Passage to read
The RV park was inundated with cats–dozens of them and several large litters of kittens. No rodents, however. The place was a bit run down. I’ve seen this a lot; as the tourism traffic tapers off, they tend to transition to permanent residents and facilities are not kept up. The manager, however, let me stay in once of the cabins. I pitched my tent on one of the beds and slept comfortably.
Indoor tent camping is becoming quite common on this tour

Indoor tent camping is becoming quite common on this tour

I got on the road about an hour after first light. There was a warm shower host on Dauphin Island, but I was not certain if I could make it before dark, so I opted to shoot for an RV park that was about 12 miles shy of the Island. I needed to push and not waste any time–I regretted taking that extra hour of sleep.
Heading for Alabama

Heading for Alabama

At one point, two German shepherds charged me with teeth baring. I was half a second from spraying the leading dog when their owner appeared on the front porch of the house. I have not been bitten on this ride yet, but I think I’d rather risk the dog than the wrath of a dog’s owner. No spray this time either.
After a while, I crossed into Alabama. The roads generally improved and the shoulders got a bit wider. Since I first entered Louisiana, I have seen beads on the sides of the roads–lots of them. This is continuing in Alabama, it seems. Strange.
Farewell to Mississippi

Farewell to Mississippi

As I neared the RV park, I called ahead to verify that they could support tents. They were very polite, but really didn’t want me to camp there, so I decided to push on toward Dauphin Island. I had 90 minutes before dark, and the island was 12 miles away, so I figured I’d go for it. There is a very long bridge to the island, with a big bulge in the middle to allow ships to pass.
Steep bridge ahead!

Steep bridge ahead!

The warm showers host was not home, but he allows tourists to camp underneath his house. All of the houses in this neighborhood are on piers in the event of flooding. I pitched my tent under the house.

Task
Reproduce the stretch of the travel passage above that begins at "At one point, two" and ends after "it seems. Strange.", altering "German shepherds" to "Dobermans".

Recorded information
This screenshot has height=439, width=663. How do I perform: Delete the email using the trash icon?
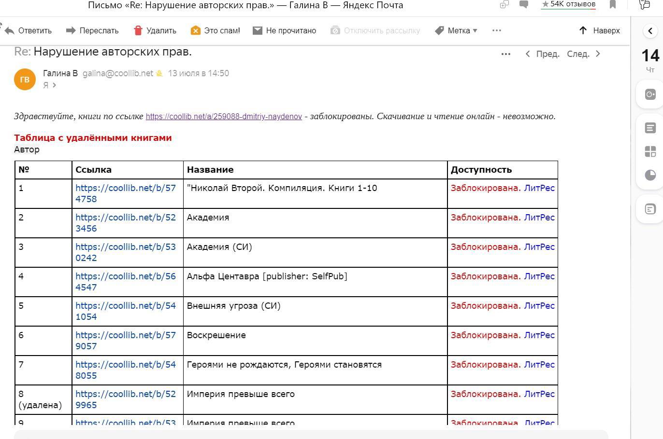click(155, 30)
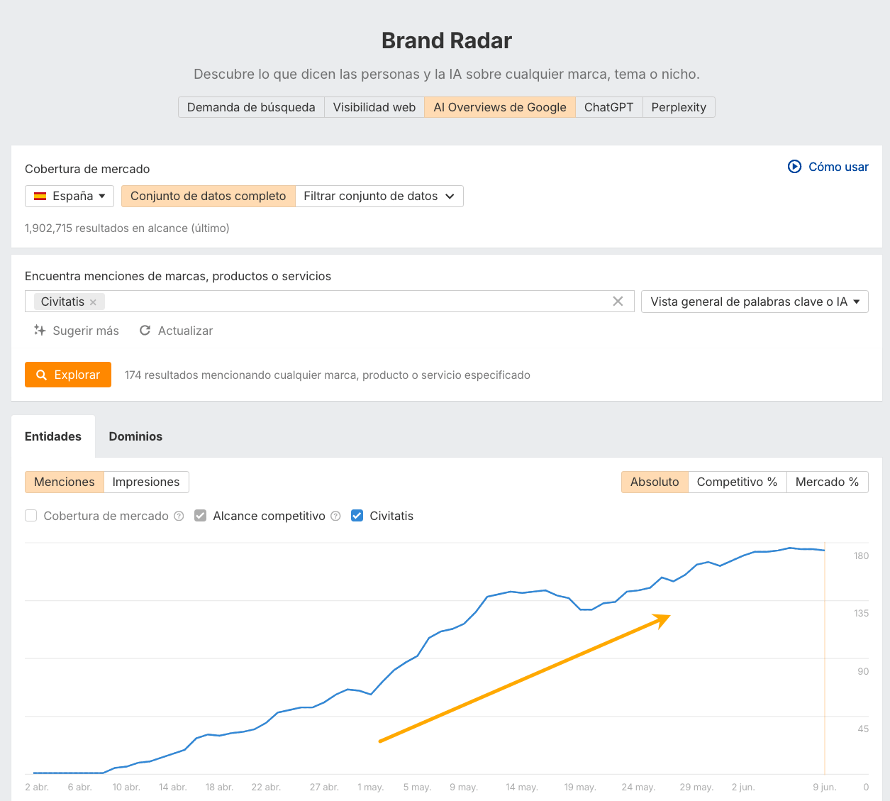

Answer to the exercise
At one point, two Dobermans charged me with teeth baring. I was half a second from spraying the leading dog when their owner appeared on the front porch of the house. I have not been bitten on this ride yet, but I think I’d rather risk the dog than the wrath of a dog’s owner. No spray this time either.
After a while, I crossed into Alabama. The roads generally improved and the shoulders got a bit wider. Since I first entered Louisiana, I have seen beads on the sides of the roads–lots of them. This is continuing in Alabama, it seems. Strange.